Raw data –
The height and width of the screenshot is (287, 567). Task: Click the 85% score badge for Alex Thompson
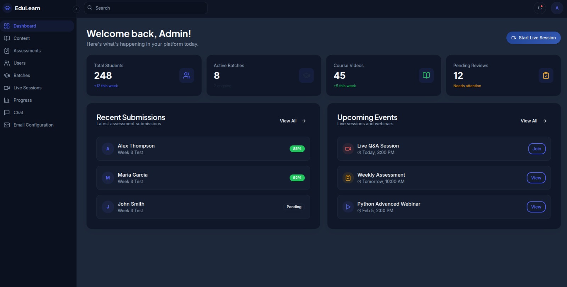click(x=297, y=149)
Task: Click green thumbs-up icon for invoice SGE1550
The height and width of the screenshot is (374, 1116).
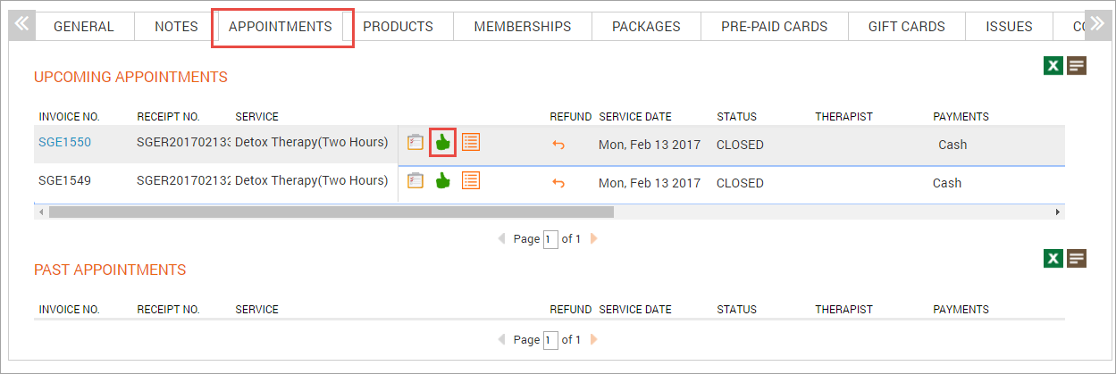Action: [x=442, y=143]
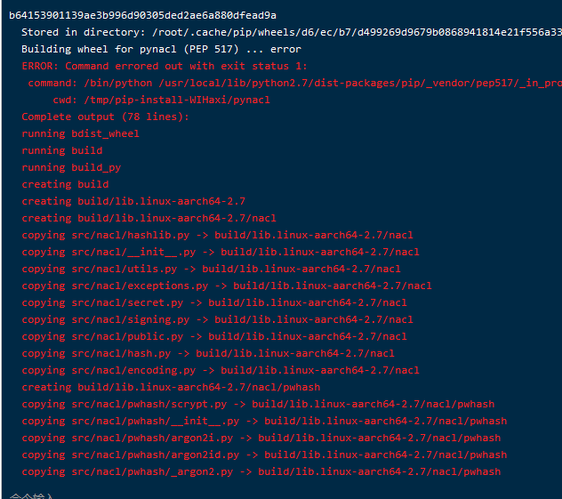Click the 'ERROR: Command errored out' line
The width and height of the screenshot is (562, 499).
coord(165,66)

What is required – Rewrite all of the records above as a numbered list with no blank lines, and leave out the pictures.

Answer to this exercise –
1. The height and width of the screenshot is (287, 567). Task: Click the 85% score badge for Alex Thompson
2. click(x=297, y=149)
3. Task: Click green thumbs-up icon for invoice SGE1550
4. The height and width of the screenshot is (374, 1116).
5. Action: [x=442, y=143]
6. Click the 'ERROR: Command errored out' line
7. The width and height of the screenshot is (562, 499).
8. coord(165,66)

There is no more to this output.